Pedro y yo nos miramos a los ojos y decidimos alejarnos antes de que Alan convenciera a Eliana de no acudir al baile. 


Cuando salimos de la casa, ese hombre volvió a sorprenderme una vez más, ya que ante mí había una limusina negra esperándonos. Tras ayudarme a subir a ella, nos acomodamos en los asientos y durante unos instantes jugamos entre risas al infantil juego del «¿Y si…?».


—¿Sabes lo que habría pasado si esos dos no se hubieran casado? —pregunté riéndome de la estúpida idea que en una ocasión tuvo mi amiga cuando negaba rotundamente amar a Alan.


—Sin duda mi padre habría sacado su escopeta de perdigones e intervenido en la relación. Esos dos estaban destinados a estar juntos.


—¿Y si tu madre hubiera tenido solamente niñas? —pregunté juguetonamente, ya que me agradaba ver a ese Pedro despreocupado que no cesaba de sonreír.


—¡No, gracias! ¿Te imaginas a Daniel con faldas? —bromeó junto a mí, hasta que por unos instantes su rostro se tornó serio y preguntó—: ¿Y si tú nunca te hubieras ido de mi lado?


Lo miré, quedándome en silencio sin saber qué contestar a esa dura pregunta sobre nuestro pasado. Y él prosiguió con sus soñadoras palabras que me hicieron darme cuenta de que verdaderamente Pedro nunca había dejado de pensar en mí.


—Lo más probable es que, cuando hubiera vuelto de la universidad, habría intentado conquistarte y tus celosos hermanos nos habrían incordiado constantemente, así que habríamos acabado fugándonos para casarnos en secreto y hoy tendríamos varios hijos…

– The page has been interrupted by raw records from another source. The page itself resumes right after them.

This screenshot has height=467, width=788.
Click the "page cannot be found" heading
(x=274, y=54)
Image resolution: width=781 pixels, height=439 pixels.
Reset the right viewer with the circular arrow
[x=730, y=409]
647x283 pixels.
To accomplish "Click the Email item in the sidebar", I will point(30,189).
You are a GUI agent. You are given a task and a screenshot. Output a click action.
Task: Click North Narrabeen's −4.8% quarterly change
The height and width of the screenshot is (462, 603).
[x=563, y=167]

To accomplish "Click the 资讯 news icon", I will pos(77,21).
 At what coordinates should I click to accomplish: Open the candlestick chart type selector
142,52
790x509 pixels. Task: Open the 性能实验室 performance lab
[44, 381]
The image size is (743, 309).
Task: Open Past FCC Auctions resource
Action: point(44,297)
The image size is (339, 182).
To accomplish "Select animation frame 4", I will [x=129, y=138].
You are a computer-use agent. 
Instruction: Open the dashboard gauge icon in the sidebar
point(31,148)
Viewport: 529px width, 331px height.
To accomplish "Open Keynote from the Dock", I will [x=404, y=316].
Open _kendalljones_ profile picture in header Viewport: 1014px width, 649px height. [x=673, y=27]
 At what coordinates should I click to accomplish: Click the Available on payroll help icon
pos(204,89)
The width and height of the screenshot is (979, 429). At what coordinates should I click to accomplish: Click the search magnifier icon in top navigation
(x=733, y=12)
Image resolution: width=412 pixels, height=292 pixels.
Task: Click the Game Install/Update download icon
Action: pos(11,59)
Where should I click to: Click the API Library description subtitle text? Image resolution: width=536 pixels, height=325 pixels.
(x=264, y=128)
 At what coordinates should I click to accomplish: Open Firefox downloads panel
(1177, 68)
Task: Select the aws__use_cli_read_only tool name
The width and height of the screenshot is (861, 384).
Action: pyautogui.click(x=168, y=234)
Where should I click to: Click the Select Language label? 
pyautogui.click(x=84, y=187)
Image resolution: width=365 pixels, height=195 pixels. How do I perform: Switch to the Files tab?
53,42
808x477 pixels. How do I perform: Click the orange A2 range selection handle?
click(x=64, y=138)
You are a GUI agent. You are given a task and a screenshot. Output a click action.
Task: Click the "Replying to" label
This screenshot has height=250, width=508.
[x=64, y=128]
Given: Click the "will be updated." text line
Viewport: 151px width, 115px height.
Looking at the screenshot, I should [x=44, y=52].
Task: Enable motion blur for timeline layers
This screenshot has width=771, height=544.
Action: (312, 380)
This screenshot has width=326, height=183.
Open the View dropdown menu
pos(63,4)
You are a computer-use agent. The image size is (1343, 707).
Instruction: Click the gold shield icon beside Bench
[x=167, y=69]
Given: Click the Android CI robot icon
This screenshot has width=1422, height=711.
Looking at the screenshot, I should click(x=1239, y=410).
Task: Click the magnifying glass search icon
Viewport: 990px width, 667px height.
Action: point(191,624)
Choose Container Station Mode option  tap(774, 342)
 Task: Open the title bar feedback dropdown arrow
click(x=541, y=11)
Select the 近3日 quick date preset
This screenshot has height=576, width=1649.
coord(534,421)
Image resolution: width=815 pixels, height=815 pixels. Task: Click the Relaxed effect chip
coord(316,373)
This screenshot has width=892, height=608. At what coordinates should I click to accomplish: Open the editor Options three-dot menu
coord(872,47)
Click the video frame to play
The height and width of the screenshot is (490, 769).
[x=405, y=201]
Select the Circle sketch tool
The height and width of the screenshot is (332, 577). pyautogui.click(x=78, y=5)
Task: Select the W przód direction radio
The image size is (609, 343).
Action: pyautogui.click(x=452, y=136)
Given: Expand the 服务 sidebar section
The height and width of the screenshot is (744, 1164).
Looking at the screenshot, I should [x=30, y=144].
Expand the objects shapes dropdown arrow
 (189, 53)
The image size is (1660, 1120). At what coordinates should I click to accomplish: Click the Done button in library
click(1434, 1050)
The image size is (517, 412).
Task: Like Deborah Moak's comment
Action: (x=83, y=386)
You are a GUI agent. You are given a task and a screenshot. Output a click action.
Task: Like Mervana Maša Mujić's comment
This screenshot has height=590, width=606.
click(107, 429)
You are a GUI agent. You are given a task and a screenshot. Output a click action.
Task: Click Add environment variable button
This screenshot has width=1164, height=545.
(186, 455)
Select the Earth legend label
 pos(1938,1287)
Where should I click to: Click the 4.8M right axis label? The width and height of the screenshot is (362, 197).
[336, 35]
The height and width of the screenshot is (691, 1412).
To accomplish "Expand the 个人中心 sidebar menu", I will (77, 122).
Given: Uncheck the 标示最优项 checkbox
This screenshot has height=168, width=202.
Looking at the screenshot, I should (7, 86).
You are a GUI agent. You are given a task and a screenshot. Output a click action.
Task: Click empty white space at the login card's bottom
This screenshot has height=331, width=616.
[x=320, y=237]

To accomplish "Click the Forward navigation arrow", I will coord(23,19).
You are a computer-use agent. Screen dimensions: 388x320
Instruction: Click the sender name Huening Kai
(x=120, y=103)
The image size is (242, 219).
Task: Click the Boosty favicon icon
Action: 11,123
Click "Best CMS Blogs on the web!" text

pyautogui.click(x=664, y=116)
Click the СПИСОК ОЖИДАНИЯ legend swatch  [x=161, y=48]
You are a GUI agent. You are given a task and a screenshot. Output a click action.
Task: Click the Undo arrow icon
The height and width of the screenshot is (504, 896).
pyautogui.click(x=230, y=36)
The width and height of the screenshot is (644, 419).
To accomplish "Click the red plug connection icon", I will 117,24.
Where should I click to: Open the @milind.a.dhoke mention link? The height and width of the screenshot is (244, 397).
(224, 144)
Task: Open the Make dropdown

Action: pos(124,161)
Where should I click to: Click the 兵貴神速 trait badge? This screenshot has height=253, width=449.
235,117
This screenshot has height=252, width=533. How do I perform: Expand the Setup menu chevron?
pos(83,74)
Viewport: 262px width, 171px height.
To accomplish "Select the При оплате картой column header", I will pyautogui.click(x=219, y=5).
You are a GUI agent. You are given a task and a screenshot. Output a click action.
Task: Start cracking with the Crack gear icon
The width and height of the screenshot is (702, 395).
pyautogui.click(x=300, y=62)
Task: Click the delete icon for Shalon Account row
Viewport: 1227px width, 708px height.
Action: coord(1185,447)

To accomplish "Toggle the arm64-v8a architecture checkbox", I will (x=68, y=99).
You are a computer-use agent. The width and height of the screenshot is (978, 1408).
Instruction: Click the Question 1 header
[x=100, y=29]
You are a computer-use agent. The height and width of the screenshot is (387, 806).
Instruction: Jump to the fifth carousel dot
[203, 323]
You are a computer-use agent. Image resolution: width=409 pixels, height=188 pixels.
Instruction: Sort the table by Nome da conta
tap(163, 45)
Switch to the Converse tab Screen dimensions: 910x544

Ante sus tiernas palabras, me entró el pánico porque todavía había muchas cosas pendientes entre nosotros, y si Pedro me había amado tanto como me demostraba en esos instantes, yo había sido la mujer más cruel del mundo al alejarlo de su hijo. Recordé también la amenaza de Mabel y la estúpida carta de venganza que había escrito y que era la única razón por la que había vuelto a Whiterlande. En ese momento deseé no asistir al baile, porque sentía que, de un momento a otro, esa noche acabaría perdiendo al hombre al que amaba. Y esta vez sería para siempre.


—¿Por qué no nos olvidamos del baile y vamos a tu casa? —propuse intentando eludir el desastre.


Pero mi amiga no tardó en aparecer con Alan, y nuestro coche se puso en marcha dando así comienzo a una noche a la que, por momentos, temía cada vez más.